Re: 2.6.16-mm1

From: Andrew Morton
Date: Thu Mar 23 2006 - 20:23:17 EST


john stultz <johnstul@xxxxxxxxxx> wrote:
>
> On Thu, 2006-03-23 at 16:04 -0800, Andrew Morton wrote:
> > "R. J. Wysocki" <Rafal.Wysocki@xxxxxxxxxx> wrote:
> > >
> > > On Thursday 23 March 2006 10:40, Andrew Morton wrote:
> > > >
> > > > ftp://ftp.kernel.org/pub/linux/kernel/people/akpm/patches/2.6/2.6.16/2.6.16-mm1/
> > >
> > > On a uniprocessor AMD64 w/ CONFIG_SMP unset (2.6.16-rc6-mm2 works on this box
> > > just fine, .config attached):
> >
> > hm, uniproc x86_64 seems to cause problems sometimes. I should test it more.
> >
> > > }-- snip --{
> > > PID hash table entries: 4096 (order: 12, 32768 bytes)
> > > time.c: Using 3.579545 MHz WALL PM GTOD PIT/TSC timer.
> > > time.c: Detected 1795.400 MHz processor.
> > > disabling early console
> > > Console: colour dummy device 80x25
> > > time.c: Lost 103 timer tick(s)! rip 10:start_kernel+0x121/0x220
> > > last cli 0x0
> > > last cli caller 0x0
> > > time.c: Lost 3 timer tick(s)! rip 10:__do_softirq+0x44/0xc0
> > > last cli 0x0
> > > last cli caller 0x0
> > > time.c: Lost 3 timer tick(s)! rip 10:__do_softirq+0x44/0xc0
>
> It seems report_lost_ticks has been set to one w/ 2.6.16-mm1, thus these
> debug messages will be shown.
>
> Rafael: To properly compare, could you boot 2.6.16-rc6-mm2 w/ the
> "report_lost_ticks" boot option and see if the same sort of messages do
> not appear?

<looks>

OK, we have an andi-easter-egg:
ftp://ftp.kernel.org/pub/linux/kernel/people/akpm/patches/2.6/2.6.16/2.6.16-mm1/broken-out/x86_64-mm-lost-cli-debug.patch.

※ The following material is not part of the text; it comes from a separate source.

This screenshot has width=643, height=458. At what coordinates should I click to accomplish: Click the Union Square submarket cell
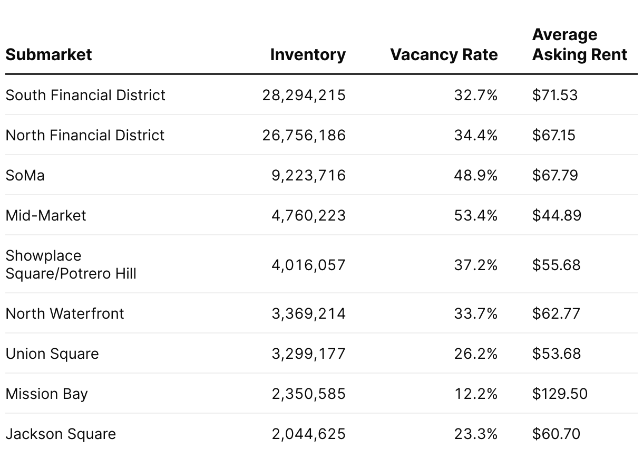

So you're right, it's not the time patches. I just blame you whenever anything
time-related goes wrong - who else is there? ;)

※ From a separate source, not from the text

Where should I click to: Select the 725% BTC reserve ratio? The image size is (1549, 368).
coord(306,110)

The above patch records the most-recent caller of local_irq_disable() in a
global variable, then prints that out in the lost-ticks handler. But how
do we know that the global didn't get overwritten between the most-recent
local_irq_enable() and the call to handle_lost_ticks()?

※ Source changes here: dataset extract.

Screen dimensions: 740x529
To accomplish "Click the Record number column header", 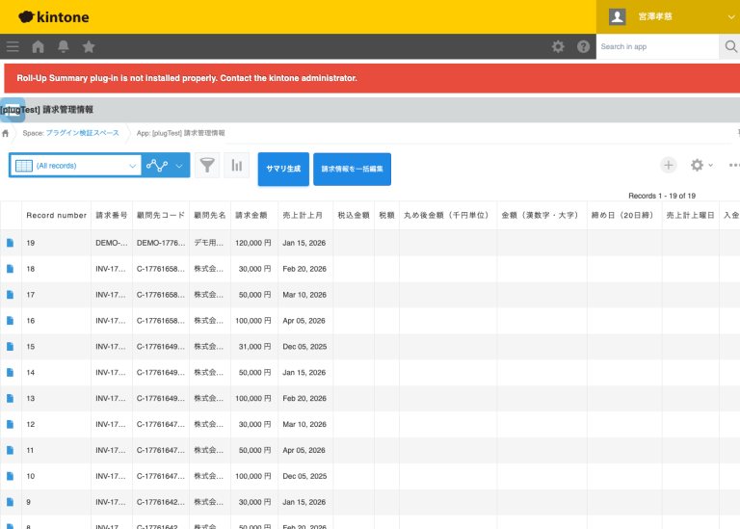I will coord(56,215).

I guess the code assumes that the local_irq_enable() will result in
insta-entry into the timer IRQ handler. Which is probably good enough, as
interrupts from other sources won't be pending most times.

So why did we lose three ticks after __do_sortirq()'s local_irq_disable()?
Dunno.

I think a better debugging patch would be:

u64 timestamp[NR_CPUS];

local_irq_disable()
{
cli;
timestamp[me] = rdtslcc();
}

local_irq_enable()
{
if (rdtscll() - timestamp[me] > enough)
whine();
sti;
}

(Is there any point in do_softirq() doing local_irq_save() instead of
local_irq_disable()? __do_softirq() will unconditionally enable anyway..)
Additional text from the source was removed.